Pourquoi « Computer Grrrls » ? Le nom de l’exposition est une référence à un article publié par le magazine Cosmopolitan en avril 1967. L’informatique y était présentée comme un secteur professionnel recrutant de nombreuses femmes. C’est pourtant précisément à cette époque que la profession commence à se masculiniser, tendance qui s’accroît avec l’arrivée du « personal computer » dans les années 1980.
Une fresque sur les femmes oubliées
Cet article n’est que l’un des nombreux paradoxes sur lesquels l’exposition Computer Grrrls insiste tout au long de la visite. Elle s’ouvre par une fresque historique, qui prend pour point de départ les travaux de Nicole-Reine Lepaute. Cette calculatrice et astronome française a permis de savoir à quelle date précise la comète de Halley reviendrait à proximité de la Terre.
Les portraits de scientifiques, autrices ou ingénieures se succèdent, en lien avec les inventions de chaque époque (le télégraphe, la machine à écrire, le téléphone, le wi-fi, l’ordinateur). La lecture est ponctuée d’anecdotes édifiantes, comme l’histoire de Lenna, le fragment d’une photographie qui a servi d’image de test à des algorithmes de traitement d’image. Le cliché représente Lena Söderberg, qui posait alors dans Playboy. Elle reste encore aujourd’hui surnommée la « première dame d’Internet ». Son exemple souligne les biais et le sexisme qui n’épargnent toujours pas les machines (et leurs inventeurs).
Subterfuges absurdes et œstrogènes open source
Cet historique permet aux autres œuvres de prendre tout leur sens. Avec ironie, de nombreuses œuvres soulignent la culture geek masculine et les subterfuges trouvés par les femmes pour faire reconnaître leur place dans cet univers. Une œuvre est par exemple consacrée au thème du biohacking : sous forme de feuilleton digne d’une téléréalité, on découvre comment deux personnes tentent de créer des « œstrogènes open source ».
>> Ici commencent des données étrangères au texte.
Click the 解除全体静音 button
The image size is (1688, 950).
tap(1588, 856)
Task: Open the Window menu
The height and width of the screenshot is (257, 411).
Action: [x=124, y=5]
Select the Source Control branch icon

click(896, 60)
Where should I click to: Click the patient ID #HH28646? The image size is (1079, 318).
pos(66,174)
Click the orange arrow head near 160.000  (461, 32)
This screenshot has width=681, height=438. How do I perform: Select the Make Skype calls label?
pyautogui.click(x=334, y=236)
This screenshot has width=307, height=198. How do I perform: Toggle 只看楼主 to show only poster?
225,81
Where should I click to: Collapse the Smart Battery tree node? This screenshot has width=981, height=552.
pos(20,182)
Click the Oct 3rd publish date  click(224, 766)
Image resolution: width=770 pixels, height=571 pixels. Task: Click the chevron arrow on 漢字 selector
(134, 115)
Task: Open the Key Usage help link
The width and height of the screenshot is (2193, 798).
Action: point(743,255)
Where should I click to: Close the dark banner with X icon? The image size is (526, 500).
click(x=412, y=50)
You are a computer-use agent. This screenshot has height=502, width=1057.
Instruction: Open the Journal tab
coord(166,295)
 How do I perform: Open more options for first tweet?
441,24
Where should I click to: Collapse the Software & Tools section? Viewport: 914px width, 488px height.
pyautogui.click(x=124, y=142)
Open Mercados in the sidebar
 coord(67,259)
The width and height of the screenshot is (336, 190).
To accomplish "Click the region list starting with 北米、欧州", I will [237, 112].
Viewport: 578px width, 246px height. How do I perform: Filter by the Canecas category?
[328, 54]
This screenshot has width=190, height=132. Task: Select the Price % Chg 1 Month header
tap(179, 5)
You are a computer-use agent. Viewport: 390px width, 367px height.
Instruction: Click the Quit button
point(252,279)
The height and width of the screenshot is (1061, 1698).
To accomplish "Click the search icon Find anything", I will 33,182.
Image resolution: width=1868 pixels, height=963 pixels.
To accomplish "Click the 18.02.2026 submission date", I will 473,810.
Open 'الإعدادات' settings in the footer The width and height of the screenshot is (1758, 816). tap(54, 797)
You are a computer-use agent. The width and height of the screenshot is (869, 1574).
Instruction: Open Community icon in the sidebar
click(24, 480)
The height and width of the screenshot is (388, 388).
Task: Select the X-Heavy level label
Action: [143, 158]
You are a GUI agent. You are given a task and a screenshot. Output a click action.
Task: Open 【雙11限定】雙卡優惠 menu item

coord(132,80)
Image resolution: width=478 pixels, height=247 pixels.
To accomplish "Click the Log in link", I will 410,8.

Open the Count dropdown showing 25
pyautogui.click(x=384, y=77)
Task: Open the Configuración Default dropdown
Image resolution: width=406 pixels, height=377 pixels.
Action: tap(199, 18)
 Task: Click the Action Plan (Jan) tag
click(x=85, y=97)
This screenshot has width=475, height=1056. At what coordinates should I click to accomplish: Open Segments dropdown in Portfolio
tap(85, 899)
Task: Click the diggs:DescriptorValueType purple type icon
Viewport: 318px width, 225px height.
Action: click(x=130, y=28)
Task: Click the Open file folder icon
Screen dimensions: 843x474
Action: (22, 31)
Les artistes vont jusqu’à imaginer des techniques d’auto-défense absurdes contre l’omniprésence des technologies, comme d’étranges gants dotés d’embouts en mousse, rendant impossible l’utilisation de tout smartphone.
Les dérives de l’intelligence artificielle sont pointées du doigt. Une œuvre ressuscite Tay, l’intelligence artificielle de Microsoft dont l’espérance de vie ne fut pas bien longue. Le bot caché sur Twitter a dû être désactivé quelques heures après son arrivée, car il tenait des propos sexistes et racistes. Tay était censé apprendre de ses échanges avec les autres utilisateurs de Twitter : vous voilà dans la peau de cette IA et son univers constitué d’images psychédéliques.
Se camoufler pour échapper aux algorithmes
Outre les biais de genre, l’exposition invite également ses visiteurs à s’interroger sur les biais racistes à l’œuvre dans les technologies. La visite se termine par une série d’objets de science-fiction, qui laissent entrevoir des risques futurs auxquels pourraient être confrontées les femmes racisées. Auront-elles un jour besoin d’une écharpe pour échapper aux biais des logiciels de reconnaissance faciale, ou de boucles d’oreilles équipées de caméras ?
En une heure de visite, l’exposition Computer Grrrls intrigue, surprend, dérange et suscite de nombreuses interrogations sur le monde numérique et le chemin que les femmes et minorités ont toujours tenté de s’y frayer. L’événement se tient à la Gaîté Lyrique du 14 mars au 14 juillet 2019. Vous pouvez réserver vos places sur ce site. Chaque week-end, des performances, ateliers et projections complètent l’exposition.